- [EXERCISE DESCRIPTION] With the line containing "Viewport: 600px width, 380px height." as the start and the line containing "Image resolution: width=398" as the end, transcribe that span of the entries below exactly, including both.

Collected data entries:

---

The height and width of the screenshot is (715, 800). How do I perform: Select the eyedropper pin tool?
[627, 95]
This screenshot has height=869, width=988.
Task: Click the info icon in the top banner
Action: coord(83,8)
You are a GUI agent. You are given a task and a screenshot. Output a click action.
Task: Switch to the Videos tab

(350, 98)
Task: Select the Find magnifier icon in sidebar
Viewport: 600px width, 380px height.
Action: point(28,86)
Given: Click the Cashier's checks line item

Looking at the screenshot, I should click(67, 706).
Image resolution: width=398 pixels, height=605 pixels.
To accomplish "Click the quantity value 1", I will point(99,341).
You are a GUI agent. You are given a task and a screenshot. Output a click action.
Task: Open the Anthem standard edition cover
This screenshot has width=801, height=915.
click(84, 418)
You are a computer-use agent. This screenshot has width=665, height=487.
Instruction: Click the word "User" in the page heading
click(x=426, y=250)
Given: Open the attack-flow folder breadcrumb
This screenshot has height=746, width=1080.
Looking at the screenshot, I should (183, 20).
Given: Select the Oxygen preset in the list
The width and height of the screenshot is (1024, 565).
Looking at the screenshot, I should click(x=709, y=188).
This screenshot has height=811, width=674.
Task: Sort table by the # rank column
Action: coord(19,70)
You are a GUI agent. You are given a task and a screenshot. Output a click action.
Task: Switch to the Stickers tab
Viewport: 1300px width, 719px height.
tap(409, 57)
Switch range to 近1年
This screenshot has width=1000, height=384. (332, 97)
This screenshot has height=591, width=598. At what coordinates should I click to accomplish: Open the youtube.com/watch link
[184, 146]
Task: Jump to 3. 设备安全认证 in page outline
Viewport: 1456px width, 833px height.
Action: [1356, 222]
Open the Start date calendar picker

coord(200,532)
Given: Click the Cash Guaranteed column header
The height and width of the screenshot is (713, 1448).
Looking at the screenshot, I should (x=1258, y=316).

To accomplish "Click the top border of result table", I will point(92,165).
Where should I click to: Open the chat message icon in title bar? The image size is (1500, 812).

---

- [ANSWER TO THIS PROBLEM]
Viewport: 600px width, 380px height.
Action: point(28,86)
Given: Click the Cashier's checks line item

Looking at the screenshot, I should click(67, 706).
Image resolution: width=398 pixels, height=605 pixels.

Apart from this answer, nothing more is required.